Swap "Expiration date" for "Expiry date" in everything from the line containing "Select the AM segment in Expiration date" down to the last of the lines, and give back only that part with nothing else altered. Leave the pictures out.

### [AVAILABLE RECORDS]
======
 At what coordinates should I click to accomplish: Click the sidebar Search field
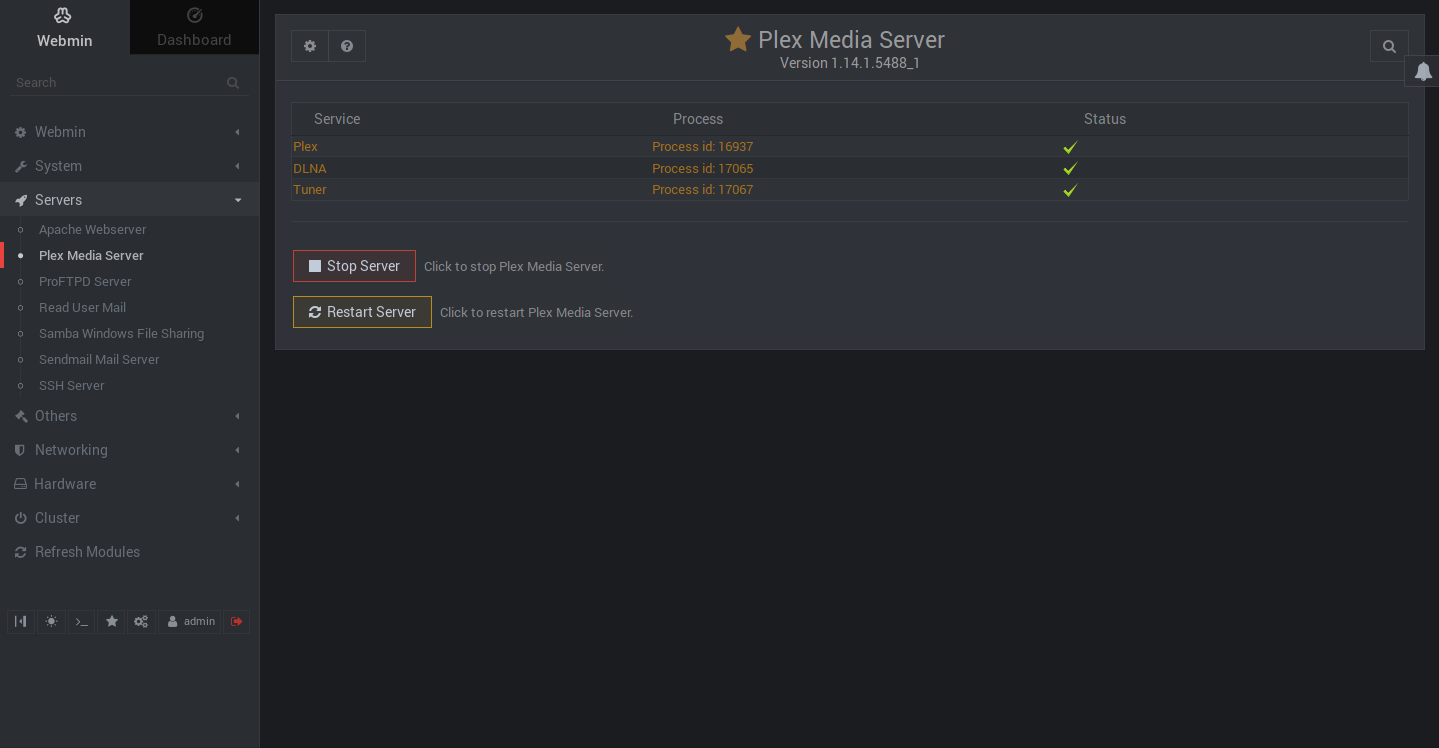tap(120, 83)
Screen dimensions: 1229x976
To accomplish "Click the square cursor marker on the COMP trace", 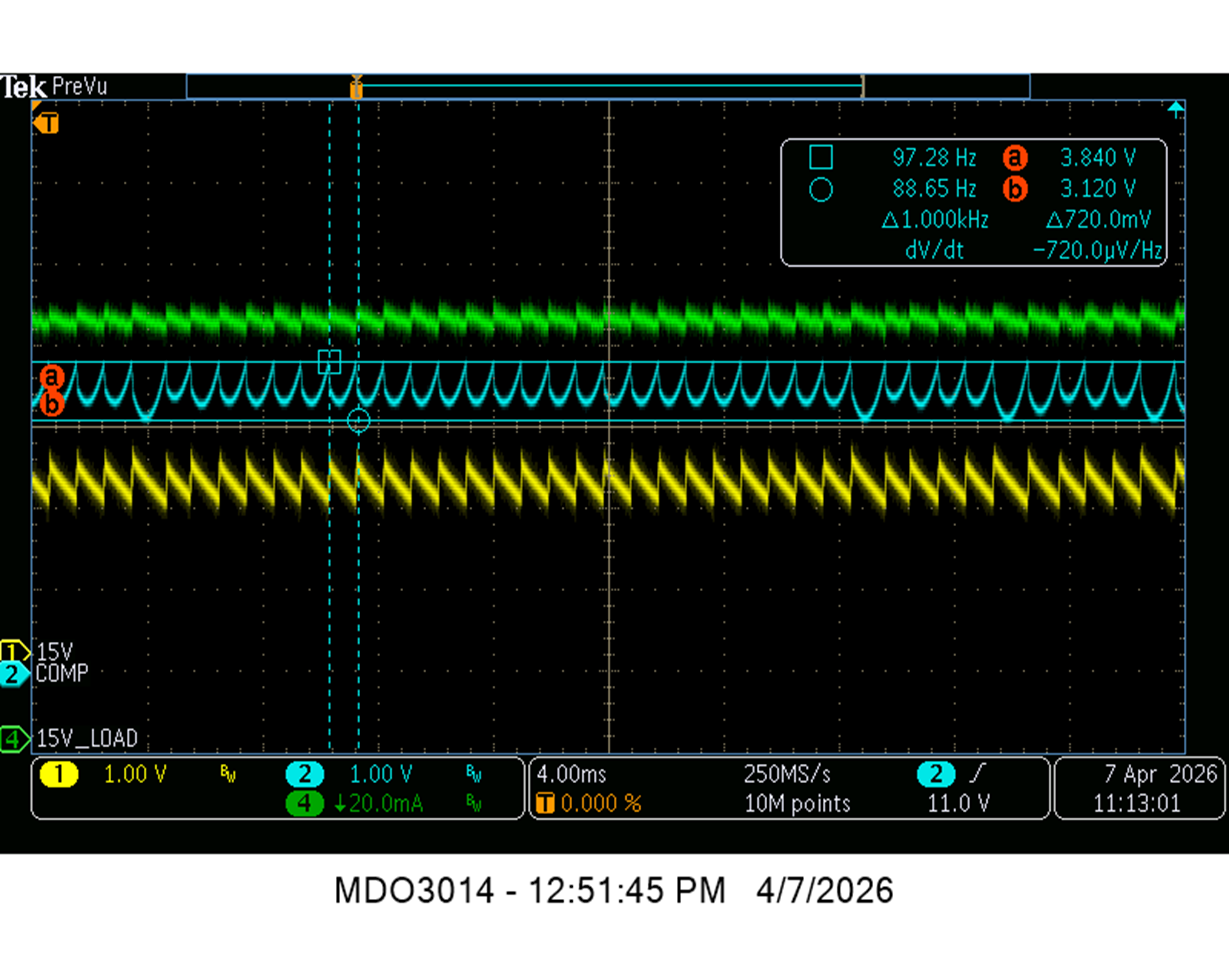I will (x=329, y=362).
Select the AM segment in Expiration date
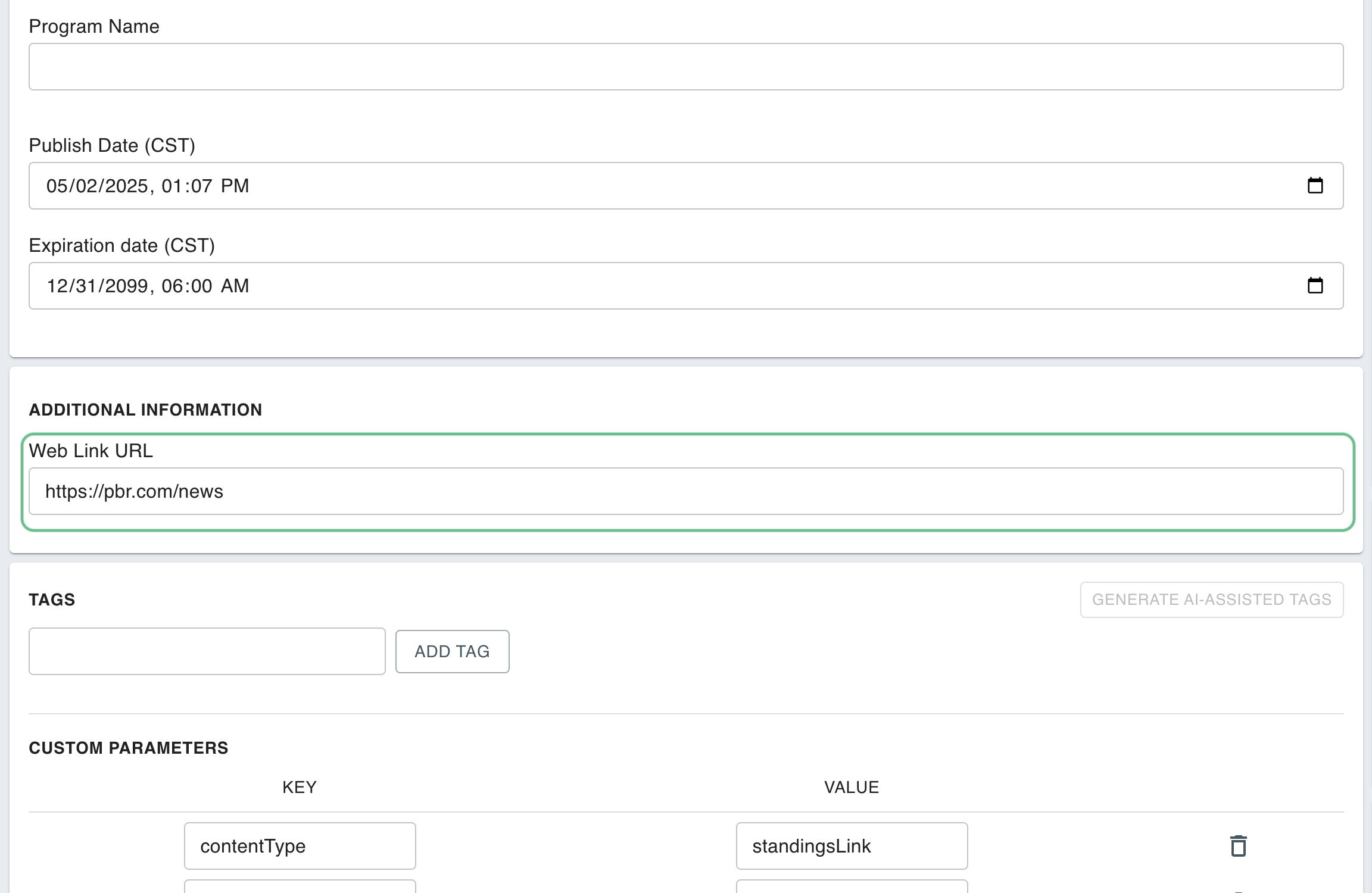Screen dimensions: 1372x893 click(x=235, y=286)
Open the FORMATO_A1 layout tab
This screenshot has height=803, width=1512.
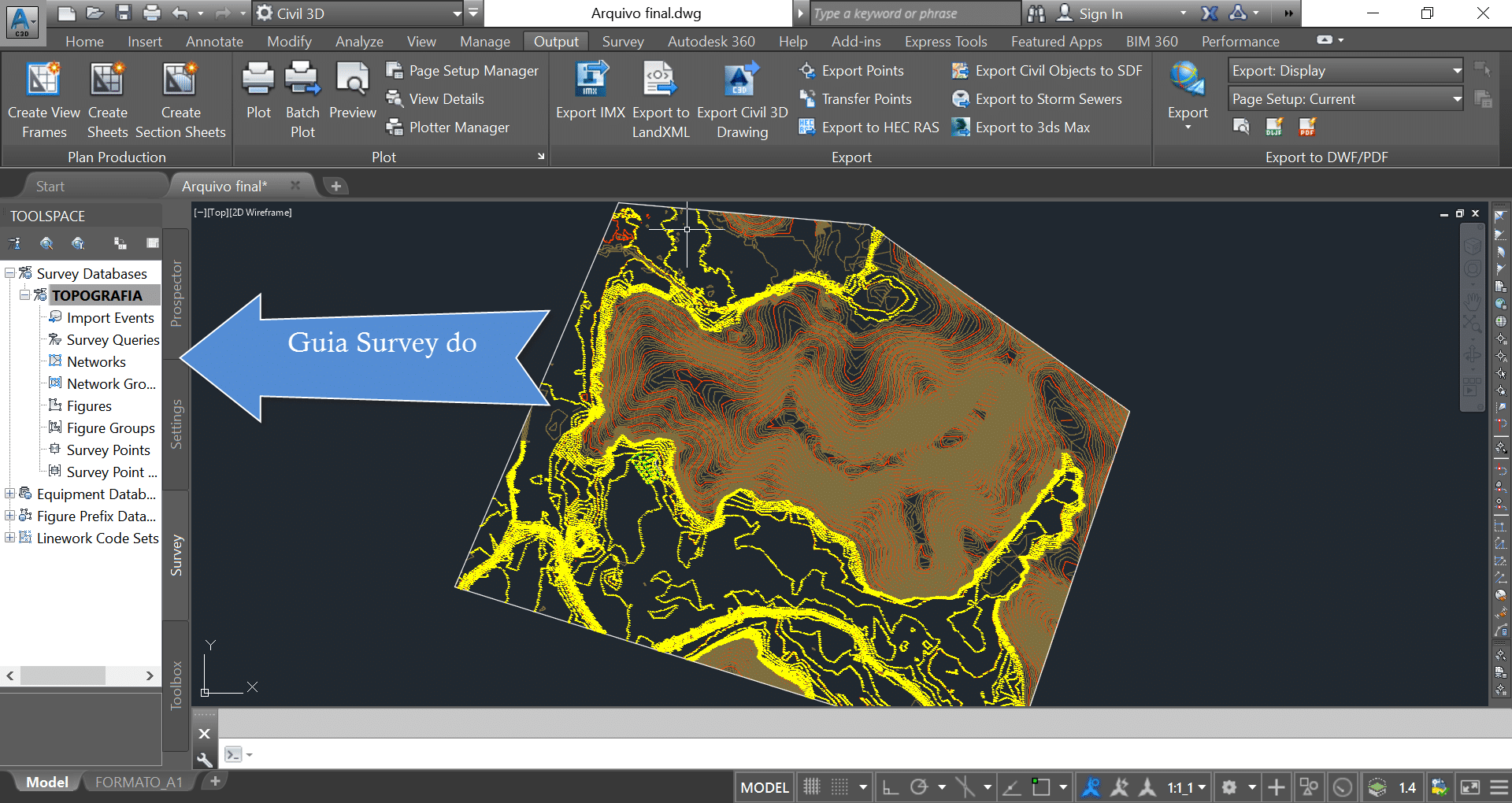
======
### [COMPLETED EXERCISE]
Select the AM segment in Expiry date
Screen dimensions: 1372x893 click(x=235, y=286)
Open the FORMATO_A1 layout tab
This screenshot has height=803, width=1512.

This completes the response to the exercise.